Discussion and Comments:
Produce “apprentices” or “professionals”?
Students/faculty enacting practice, (competing w/professionals) analogous to “teaching hospital”.
Each sector (profession, schools) acts as conscience to other
Teach “domains of knowledge” (awareness), understanding follows after years in practice
Role of co-op programs
Problem solving/critical thinking primary objective, expectation of professionals
Phased internship, 1st year managed by schools? By 3rd year, candidate on their own
Firms allowing interns diversity of experience problem (after institution of IDP)
Most career paths would not be defined as “traditional” today
Financial mechanism for funding mentorship? Or credits (cont. ed.)
Portion of licensing fees? (Mississippi has surcharge on contractors’ licenses for such)
Absent of case study, culture similar to law/medicine
State Board representative to visit schools to inform students about IDP/licensure
More tightly connect NAAB & IDP criteria
Objective #2, “Every candidate for architectural registration should have a degree from an NAAB/CACB accredited program or equivalent architectural education; however, the model should accommodate exceptional individuals who have gained the required awareness, understanding and abilities through other experiences.”
How can we structure accountability/responsibility for professionals?

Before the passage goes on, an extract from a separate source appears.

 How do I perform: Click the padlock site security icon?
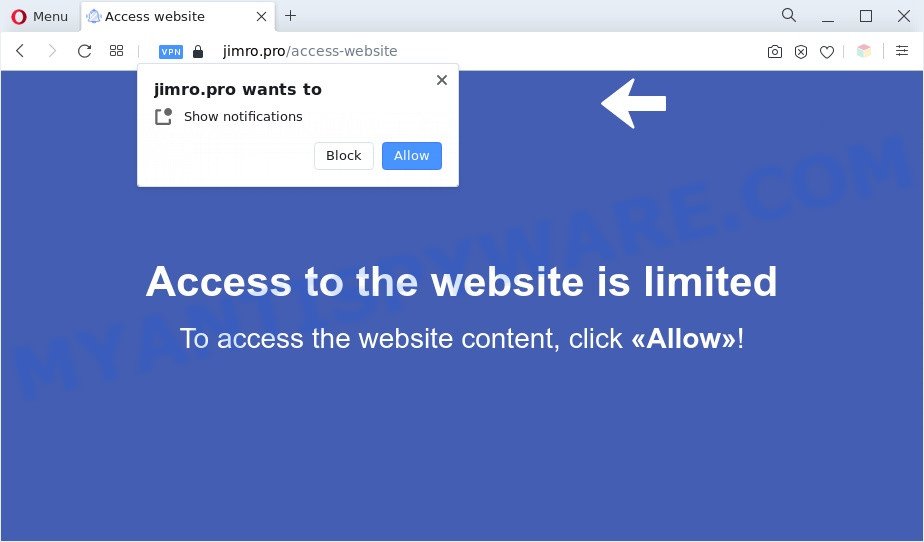(198, 52)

Mutual understanding of constraints between education practice
Mutual extra curricular issues
Non-architectural accrediting agencies
Practice support – young architects forum
Student internships – faculty fellowships
Quality continuing education – formal, informal/in service
Encourage and bridge between AIAS and YAF
“Raise the bar” on quality educators in ACAD and Practice
“A collective investment”
Objective #5, “The Architect Registration Examination should be offered in two parts. Part “A”, which is education –based, may be taken upon graduation from an NAAB/CACB accredited program (or equivalent). Part “B”, which is practice-based, may be taken after the required experience has been acquired.”

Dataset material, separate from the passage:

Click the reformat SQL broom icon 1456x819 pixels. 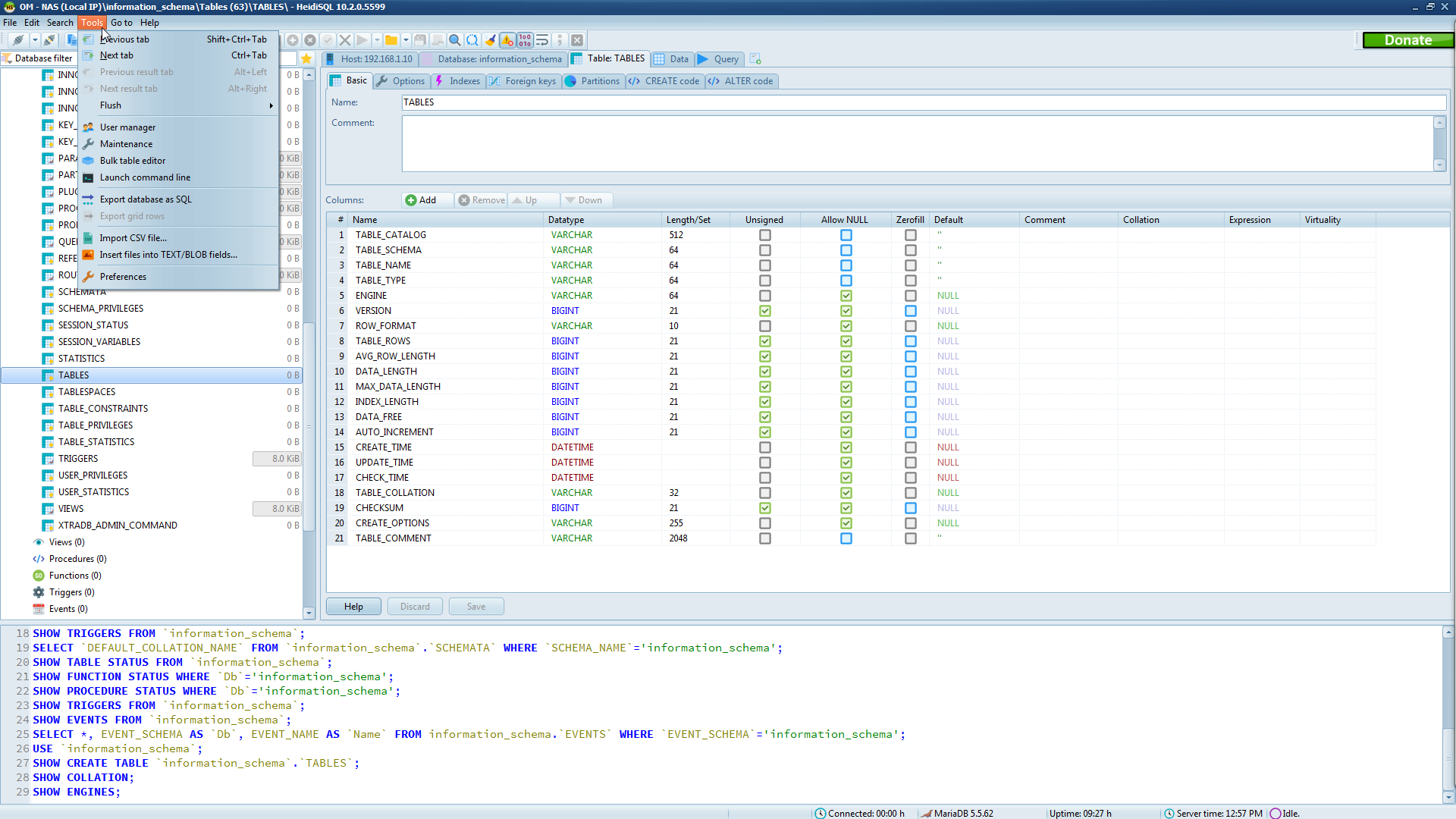(x=490, y=40)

Objective #6, “In order to increase the prestige of emerging architects, to clearly define steps in the professional development process, and to clarify roles and legal responsibilities to the public, the following titles should be adopted by all collateral organizations:
Architecture Student- before graduation from an NAAB/CACB accredited program;
Graduate Architect- upon graduation from an NAAB/CACB accredited program;
Architect-In-Training- upon passing Part “A” of the Architect Registration Examination; and,
Architect- upon passing Part “B” of the Architect Registration Examination and licensure.
Discussion and Comments:
This group has much diversity and discussion about the validity of having a two-part exam!